--- Exercise prompt ---
The output is the line holding "This screenshot has width=869, height=610." and all lines after it to the end of the records below; restate them unchanged and add nothing.

======== Source material

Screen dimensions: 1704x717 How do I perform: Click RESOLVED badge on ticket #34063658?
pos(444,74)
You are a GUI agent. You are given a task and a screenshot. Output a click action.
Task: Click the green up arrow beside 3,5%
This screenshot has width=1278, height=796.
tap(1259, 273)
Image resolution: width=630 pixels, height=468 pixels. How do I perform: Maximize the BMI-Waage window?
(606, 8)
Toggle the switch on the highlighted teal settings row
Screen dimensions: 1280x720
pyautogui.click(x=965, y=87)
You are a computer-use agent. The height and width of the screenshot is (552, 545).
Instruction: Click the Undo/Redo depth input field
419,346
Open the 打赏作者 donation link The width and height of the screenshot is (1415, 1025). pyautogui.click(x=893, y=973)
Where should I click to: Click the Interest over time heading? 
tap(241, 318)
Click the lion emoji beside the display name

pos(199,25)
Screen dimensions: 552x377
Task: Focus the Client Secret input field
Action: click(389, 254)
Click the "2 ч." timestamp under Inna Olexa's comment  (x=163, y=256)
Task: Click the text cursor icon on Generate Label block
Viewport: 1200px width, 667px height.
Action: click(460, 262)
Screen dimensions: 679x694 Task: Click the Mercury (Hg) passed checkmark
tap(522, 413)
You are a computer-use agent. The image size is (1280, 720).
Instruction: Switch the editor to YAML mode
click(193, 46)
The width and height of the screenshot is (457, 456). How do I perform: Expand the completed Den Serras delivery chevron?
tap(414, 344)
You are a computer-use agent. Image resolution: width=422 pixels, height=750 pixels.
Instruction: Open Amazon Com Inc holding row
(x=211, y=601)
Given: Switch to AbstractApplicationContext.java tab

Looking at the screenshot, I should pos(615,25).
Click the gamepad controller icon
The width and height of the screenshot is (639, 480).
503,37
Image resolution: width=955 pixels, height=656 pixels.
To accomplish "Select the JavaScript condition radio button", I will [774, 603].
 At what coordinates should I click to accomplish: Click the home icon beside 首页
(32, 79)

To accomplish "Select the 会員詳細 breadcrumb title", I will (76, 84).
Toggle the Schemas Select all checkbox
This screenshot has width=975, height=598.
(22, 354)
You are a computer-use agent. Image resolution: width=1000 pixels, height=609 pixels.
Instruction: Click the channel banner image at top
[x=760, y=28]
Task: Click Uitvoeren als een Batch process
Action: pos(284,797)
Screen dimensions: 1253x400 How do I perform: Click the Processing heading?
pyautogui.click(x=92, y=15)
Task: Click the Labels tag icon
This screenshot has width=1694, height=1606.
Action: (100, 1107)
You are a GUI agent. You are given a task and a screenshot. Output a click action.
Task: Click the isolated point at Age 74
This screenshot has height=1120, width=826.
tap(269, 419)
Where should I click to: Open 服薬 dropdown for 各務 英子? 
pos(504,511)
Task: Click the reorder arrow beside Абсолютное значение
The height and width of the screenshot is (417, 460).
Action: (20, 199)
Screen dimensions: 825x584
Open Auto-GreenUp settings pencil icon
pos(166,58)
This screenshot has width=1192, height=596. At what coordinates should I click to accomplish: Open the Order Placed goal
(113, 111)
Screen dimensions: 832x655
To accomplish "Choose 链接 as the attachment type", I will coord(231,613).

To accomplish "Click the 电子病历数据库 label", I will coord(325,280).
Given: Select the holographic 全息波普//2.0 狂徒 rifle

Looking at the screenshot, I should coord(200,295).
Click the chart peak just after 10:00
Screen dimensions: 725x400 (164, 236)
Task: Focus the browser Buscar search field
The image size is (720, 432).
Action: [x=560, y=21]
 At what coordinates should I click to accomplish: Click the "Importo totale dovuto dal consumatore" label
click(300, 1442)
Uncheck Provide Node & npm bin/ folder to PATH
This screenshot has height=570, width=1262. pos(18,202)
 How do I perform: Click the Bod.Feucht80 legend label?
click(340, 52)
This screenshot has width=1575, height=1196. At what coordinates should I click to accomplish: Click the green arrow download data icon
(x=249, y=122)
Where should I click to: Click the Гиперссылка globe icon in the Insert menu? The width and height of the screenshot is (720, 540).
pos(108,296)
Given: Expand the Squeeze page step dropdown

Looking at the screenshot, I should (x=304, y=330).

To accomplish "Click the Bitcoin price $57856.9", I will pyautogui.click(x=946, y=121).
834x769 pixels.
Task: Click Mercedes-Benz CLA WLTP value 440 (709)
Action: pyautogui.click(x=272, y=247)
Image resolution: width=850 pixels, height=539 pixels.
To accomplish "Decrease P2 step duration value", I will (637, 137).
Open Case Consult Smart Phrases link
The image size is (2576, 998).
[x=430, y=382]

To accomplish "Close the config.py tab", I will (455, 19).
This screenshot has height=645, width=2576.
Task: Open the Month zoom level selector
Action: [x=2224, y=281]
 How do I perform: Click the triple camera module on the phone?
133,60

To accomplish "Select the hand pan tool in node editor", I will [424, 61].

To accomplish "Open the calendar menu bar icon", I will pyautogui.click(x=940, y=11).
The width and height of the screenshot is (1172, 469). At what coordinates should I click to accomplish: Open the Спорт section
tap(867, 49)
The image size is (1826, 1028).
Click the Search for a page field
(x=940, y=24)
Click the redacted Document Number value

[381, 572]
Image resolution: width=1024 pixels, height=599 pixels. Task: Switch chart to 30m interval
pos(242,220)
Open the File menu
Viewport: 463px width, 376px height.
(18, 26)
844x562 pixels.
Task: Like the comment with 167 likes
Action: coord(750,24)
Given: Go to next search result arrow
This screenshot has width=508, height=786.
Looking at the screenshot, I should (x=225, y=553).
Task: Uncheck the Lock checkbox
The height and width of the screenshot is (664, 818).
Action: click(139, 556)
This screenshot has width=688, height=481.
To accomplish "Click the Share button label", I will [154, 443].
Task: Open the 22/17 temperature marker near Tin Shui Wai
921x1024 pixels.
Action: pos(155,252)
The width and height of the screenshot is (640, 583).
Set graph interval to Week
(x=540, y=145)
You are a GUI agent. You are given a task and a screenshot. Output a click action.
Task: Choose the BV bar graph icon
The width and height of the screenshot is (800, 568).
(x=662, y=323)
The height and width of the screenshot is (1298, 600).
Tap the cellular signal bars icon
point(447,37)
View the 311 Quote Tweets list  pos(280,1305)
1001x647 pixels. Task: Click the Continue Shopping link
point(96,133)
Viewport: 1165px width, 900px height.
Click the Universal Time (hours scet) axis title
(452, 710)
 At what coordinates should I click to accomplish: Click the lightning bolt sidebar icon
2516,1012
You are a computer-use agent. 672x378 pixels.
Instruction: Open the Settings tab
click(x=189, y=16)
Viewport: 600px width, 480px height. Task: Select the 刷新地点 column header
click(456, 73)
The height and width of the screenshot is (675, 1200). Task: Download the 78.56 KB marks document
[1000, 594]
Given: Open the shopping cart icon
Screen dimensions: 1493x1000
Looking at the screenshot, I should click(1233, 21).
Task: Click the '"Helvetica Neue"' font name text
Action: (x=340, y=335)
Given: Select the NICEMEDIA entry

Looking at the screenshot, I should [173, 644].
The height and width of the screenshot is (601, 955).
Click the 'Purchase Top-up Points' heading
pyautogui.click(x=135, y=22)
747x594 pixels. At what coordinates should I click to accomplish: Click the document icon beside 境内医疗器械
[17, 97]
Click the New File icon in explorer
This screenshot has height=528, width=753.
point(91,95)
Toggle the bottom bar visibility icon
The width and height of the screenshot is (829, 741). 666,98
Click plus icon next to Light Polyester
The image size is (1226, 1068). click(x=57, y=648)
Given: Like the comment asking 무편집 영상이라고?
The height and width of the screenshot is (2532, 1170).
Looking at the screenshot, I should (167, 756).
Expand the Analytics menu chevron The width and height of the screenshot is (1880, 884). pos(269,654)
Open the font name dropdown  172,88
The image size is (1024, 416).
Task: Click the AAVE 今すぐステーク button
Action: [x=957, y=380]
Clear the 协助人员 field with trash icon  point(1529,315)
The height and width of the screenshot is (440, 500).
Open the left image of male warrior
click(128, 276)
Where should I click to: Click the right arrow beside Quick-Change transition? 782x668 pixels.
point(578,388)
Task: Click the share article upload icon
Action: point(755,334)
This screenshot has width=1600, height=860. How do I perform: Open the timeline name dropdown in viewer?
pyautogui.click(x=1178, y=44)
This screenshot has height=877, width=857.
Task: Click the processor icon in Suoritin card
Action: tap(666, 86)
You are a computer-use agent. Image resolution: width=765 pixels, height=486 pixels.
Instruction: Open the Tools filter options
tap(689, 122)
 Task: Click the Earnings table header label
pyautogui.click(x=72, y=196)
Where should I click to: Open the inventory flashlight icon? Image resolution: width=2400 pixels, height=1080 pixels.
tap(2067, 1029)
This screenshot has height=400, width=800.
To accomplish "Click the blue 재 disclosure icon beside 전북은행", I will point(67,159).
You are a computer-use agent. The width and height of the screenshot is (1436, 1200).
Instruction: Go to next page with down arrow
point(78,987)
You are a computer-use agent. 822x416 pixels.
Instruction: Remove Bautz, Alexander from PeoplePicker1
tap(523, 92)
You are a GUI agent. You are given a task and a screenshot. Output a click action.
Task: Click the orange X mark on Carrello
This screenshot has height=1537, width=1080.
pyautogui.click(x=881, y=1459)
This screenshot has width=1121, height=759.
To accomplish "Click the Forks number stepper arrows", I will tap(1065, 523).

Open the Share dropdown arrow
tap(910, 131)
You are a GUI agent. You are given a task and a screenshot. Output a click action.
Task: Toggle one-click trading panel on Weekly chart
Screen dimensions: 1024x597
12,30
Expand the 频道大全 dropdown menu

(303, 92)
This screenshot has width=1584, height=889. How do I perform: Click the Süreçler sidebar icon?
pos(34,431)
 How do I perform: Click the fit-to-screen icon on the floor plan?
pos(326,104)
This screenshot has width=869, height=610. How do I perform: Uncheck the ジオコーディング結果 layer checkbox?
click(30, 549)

================

--- Your solution ---
This screenshot has width=869, height=610. How do I perform: Uncheck the ジオコーディング結果 layer checkbox?
click(30, 549)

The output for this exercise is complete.